** WORK TO COMPLETE **
Please copy each line in the records below that contains the string "Front".

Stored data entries
○ ○ ○
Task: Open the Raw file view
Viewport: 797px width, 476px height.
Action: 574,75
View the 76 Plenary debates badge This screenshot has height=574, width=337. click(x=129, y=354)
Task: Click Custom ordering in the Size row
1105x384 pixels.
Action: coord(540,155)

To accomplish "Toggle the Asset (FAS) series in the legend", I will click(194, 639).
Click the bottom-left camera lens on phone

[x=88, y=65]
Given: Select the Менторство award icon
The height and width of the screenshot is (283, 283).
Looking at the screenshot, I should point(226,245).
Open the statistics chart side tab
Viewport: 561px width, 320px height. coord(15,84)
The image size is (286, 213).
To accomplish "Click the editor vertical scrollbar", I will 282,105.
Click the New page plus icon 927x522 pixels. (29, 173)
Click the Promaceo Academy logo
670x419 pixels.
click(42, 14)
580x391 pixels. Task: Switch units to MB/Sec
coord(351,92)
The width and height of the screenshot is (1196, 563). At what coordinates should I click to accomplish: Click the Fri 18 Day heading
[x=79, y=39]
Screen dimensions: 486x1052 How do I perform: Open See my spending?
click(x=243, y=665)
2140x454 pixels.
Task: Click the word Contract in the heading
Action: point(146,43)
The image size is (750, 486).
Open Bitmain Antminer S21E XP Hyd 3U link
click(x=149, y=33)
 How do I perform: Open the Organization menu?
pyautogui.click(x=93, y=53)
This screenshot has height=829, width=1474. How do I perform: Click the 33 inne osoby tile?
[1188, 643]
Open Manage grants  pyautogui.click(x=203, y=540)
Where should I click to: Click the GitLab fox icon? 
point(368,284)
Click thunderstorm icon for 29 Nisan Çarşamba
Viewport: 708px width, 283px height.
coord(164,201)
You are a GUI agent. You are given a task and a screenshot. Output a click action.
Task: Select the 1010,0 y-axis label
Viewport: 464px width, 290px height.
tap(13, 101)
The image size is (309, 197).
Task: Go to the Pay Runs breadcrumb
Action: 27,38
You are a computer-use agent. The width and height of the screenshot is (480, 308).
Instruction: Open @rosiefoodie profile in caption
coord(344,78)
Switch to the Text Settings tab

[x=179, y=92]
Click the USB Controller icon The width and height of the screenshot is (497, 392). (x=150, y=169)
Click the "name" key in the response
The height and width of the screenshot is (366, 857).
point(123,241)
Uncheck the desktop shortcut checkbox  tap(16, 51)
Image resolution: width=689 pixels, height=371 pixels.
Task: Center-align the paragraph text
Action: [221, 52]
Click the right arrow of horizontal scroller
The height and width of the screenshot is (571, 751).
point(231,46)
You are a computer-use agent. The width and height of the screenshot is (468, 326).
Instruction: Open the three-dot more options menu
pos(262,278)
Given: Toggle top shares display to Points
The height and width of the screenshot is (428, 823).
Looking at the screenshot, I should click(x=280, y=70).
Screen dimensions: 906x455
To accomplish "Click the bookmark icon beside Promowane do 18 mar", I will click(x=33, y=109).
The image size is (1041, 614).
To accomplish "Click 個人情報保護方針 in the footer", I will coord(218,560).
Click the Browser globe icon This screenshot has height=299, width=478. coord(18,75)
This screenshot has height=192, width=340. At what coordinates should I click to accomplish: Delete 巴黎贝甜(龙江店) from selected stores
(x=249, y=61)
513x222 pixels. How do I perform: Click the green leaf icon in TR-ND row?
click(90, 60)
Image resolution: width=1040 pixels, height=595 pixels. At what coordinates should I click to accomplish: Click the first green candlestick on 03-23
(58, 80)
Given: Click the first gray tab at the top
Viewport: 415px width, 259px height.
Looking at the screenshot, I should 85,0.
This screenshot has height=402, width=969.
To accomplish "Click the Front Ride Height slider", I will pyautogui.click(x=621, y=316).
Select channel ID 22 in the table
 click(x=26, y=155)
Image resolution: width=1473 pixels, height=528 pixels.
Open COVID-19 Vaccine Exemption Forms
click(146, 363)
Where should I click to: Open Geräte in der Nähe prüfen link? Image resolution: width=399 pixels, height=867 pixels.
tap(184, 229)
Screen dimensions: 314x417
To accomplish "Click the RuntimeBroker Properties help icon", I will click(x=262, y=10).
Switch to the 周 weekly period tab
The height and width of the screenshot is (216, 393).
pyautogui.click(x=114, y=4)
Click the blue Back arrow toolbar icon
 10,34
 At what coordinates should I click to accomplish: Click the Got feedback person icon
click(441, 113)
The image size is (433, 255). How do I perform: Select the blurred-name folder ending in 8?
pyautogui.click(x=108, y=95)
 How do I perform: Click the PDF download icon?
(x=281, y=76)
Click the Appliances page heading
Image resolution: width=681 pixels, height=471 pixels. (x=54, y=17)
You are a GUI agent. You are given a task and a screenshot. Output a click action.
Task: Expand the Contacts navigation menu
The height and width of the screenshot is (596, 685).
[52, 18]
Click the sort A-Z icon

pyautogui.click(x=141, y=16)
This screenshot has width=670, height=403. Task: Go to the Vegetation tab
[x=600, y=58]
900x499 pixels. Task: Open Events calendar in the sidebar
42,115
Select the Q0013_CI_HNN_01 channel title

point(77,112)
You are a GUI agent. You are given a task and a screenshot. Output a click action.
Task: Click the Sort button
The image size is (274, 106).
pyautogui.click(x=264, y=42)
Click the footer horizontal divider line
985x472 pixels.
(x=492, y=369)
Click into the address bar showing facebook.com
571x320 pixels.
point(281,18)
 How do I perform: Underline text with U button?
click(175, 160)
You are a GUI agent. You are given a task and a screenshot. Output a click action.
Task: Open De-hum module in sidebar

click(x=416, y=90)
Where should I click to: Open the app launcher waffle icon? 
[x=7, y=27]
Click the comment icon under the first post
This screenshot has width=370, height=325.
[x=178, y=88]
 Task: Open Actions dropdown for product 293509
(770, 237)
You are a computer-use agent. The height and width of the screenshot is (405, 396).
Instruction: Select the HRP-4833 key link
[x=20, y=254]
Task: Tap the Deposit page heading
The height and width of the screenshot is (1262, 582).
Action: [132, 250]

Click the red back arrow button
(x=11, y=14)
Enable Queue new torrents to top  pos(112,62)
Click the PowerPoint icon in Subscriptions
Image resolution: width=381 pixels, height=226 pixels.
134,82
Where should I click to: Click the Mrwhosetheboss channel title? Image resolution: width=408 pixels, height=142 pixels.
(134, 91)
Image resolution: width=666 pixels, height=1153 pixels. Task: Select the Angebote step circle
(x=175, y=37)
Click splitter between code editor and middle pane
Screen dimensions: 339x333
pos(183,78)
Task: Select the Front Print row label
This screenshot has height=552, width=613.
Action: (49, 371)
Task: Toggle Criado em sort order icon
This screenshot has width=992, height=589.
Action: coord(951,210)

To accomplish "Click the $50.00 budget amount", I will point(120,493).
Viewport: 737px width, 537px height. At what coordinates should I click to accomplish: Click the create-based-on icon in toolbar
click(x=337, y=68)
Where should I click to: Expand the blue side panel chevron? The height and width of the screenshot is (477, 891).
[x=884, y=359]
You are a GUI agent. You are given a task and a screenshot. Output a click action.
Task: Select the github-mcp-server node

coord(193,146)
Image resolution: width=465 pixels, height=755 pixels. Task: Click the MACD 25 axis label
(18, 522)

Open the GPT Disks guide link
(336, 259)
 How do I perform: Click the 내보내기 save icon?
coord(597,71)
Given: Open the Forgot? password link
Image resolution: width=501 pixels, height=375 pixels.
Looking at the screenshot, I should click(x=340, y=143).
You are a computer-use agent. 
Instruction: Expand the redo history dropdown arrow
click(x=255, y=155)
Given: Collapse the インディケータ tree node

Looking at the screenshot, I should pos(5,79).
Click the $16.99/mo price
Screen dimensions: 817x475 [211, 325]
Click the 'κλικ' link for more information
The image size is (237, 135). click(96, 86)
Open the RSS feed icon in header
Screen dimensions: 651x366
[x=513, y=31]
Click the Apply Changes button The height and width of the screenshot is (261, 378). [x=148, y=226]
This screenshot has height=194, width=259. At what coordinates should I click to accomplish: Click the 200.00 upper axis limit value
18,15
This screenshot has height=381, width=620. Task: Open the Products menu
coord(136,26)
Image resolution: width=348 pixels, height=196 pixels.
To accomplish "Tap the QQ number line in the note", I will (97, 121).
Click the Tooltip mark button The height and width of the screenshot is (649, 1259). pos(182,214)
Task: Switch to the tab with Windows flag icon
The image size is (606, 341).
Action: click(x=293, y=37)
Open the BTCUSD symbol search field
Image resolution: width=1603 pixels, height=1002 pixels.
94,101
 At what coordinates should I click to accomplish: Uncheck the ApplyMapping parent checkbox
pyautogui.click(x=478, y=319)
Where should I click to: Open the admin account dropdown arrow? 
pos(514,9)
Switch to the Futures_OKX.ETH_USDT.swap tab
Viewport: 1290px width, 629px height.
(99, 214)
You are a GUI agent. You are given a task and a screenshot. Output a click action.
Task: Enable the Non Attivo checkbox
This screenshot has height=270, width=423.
○ ○ ○
** ANSWER FOR THE TASK **
To accomplish "Click the Front Ride Height slider", I will pyautogui.click(x=621, y=316).
Task: Select the Front Print row label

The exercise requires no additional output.